India’s equity market has shown strong resilience as the total market capitalization of Bombay Stock Exchange (BSE)-listed companies rebounded to its pre-Iran war level of $5 trillion.
However, benchmark indices like the BSE Sensex and Nifty 50 are still trailing their earlier highs.
📈 Market Recovery Snapshot
- Total m-cap: $5 trillion (Recovered)
- Sensex: ~3,900 points below pre-war level
- Nifty: ~1,100 points below pre-war level
👉 Markets have recovered in value, but indices are yet to fully catch up.
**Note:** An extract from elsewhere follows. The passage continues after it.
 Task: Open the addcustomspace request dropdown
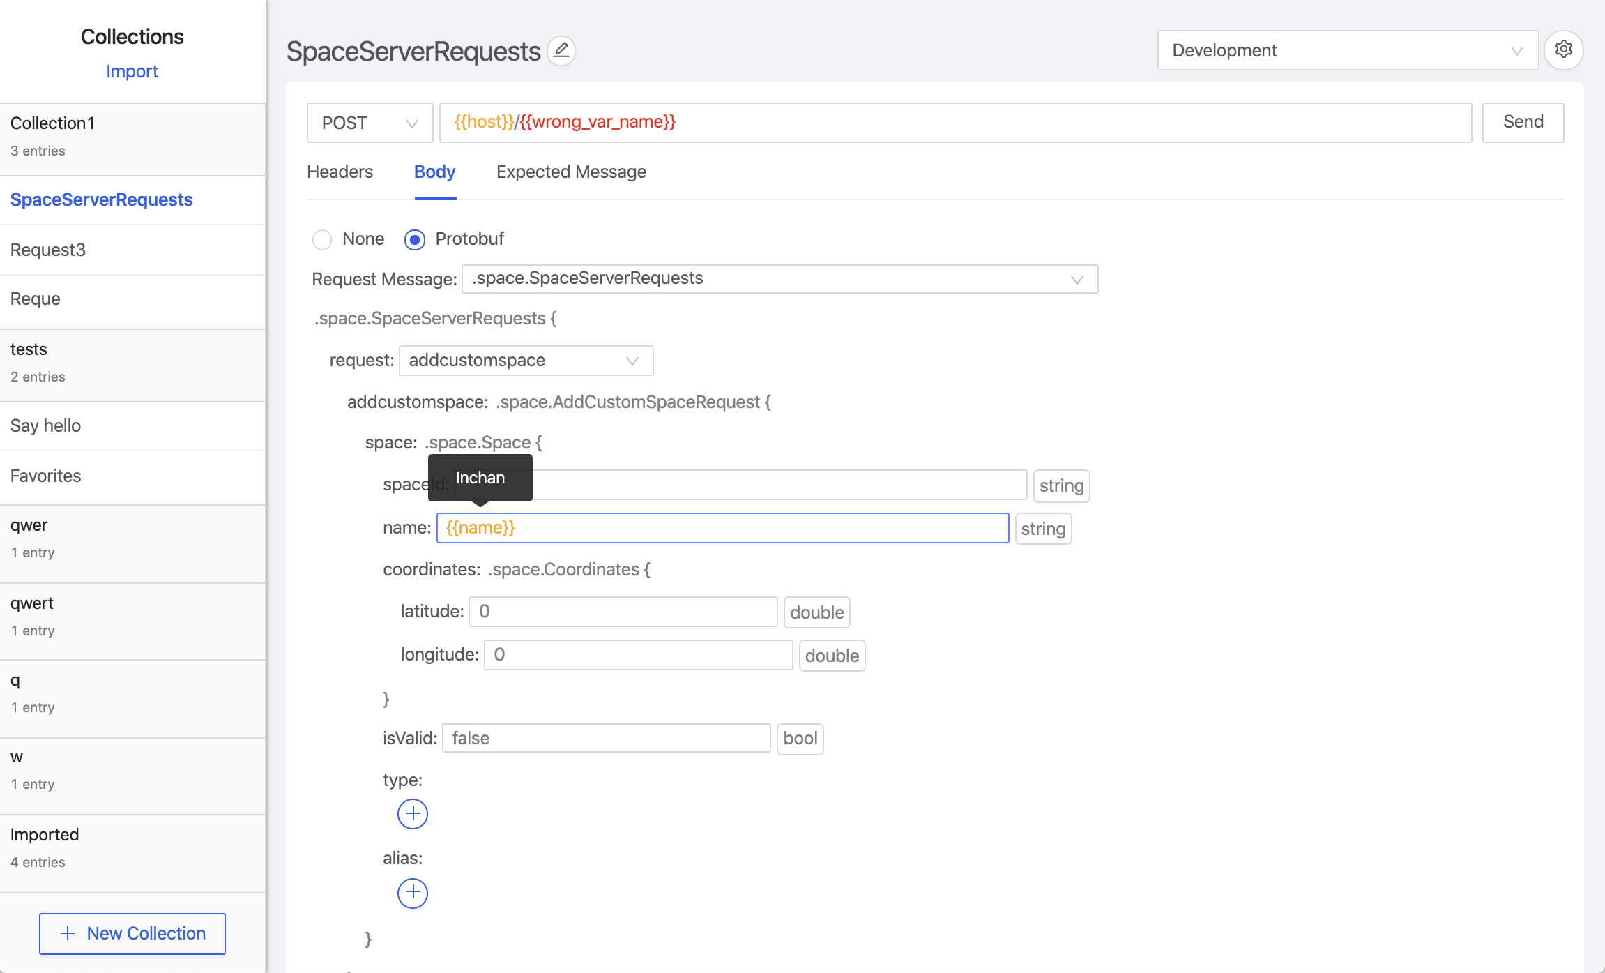tap(526, 361)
🚀 Broader Markets Lead the Comeback
- Midcap and smallcap indices
- Briefly touched pre-war levels
👉 Indicates:
- Strong participation beyond large-cap stocks
- Retail and domestic investors driving momentum
🧠 Why This Divergence?
🔑 1️⃣ Sector Rotation
- Money flowing into midcaps & smallcaps
- Large caps seeing slower recovery
💰 2️⃣ Selective Buying
- Investors focusing on high-growth stocks
- Not all sectors participating equally
🌍 3️⃣ Global Uncertainty Impact
- Geopolitical tensions still affecting large-cap heavy indices
- IT, banking lagging behind
📊 What It Means for Investors
- Market strength is broad-based, not just index-driven
- Opportunities exist in midcap & smallcap space
- Large caps may catch up later
⚠️ Key Risk Factors
- Global geopolitical developments
- Crude oil price volatility
- FII flows and macro conditions
🔍 Final Takeaway
- BSE m-cap: Back to $5 trillion
- Sensex & Nifty: Still below previous highs
- Broader markets: Leading the recovery
👉 The market recovery is real — but not uniform across all segments.